Up ahead, there’s a tidal wave of small wet feet slapping the terrazzo flooring. I’m drowning up to my waist in small podlets, and behind them is a surge of parents dressed in their best dome colors. Mermaids with their pods. Shouts of “Slow down,” “Wait for me,” and “Antonio, where did you go?” clash around me. But it all thuds away when a certain pair of green-gray eyes and a tower of dark brown braids catch me before I can turn. When did my sister start looking so much like our mother?

“Sterling!” Her wide smile tells me I’m going to have to do some rather swift thinking. Grunting and avoidance do not work with Celeste.

Chapter 23

Blair

“Are you sure we should go?” I whisper to Annabelle. Across the room, Holter’s head snaps to me. When Delmar contacted me yesterday and asked if I would come see his students perform a play about the freedom of the Dorian people, I was honored and “yes” came out of me fast enough that I didn’t stop and think about what I was agreeing to. There’s going to be a lot of people there.
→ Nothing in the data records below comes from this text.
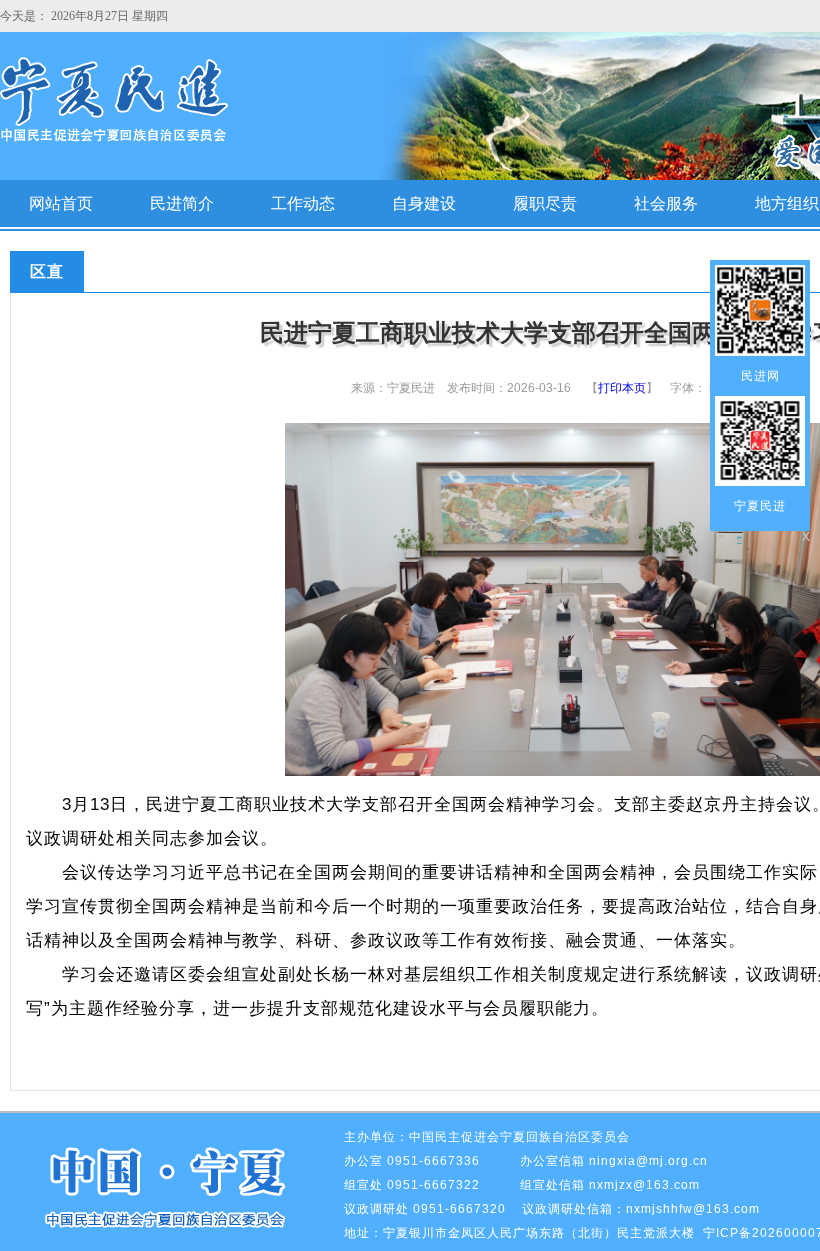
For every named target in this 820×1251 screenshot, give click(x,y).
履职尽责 (545, 203)
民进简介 (182, 203)
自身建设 (424, 203)
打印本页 (622, 388)
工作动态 (303, 203)
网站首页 (61, 203)
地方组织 (787, 203)
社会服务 (666, 203)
Children, podlets. Podlets and their parents.

“Don’t say that too loudly, Aunt Blair. Nico will pull the net in around your little outing if you give him a hint you might not want to go,” Holter says.

“We only have to go if you want to.” Annabelle squeezes my hand. When did she become the one looking out for me?

“Right, well, yes. It sounds like it will be adorable. I always loved going to Marlee’s and Annabelle’s school events. This will be fun.” Fun, patriotic. I love the Fourth of July.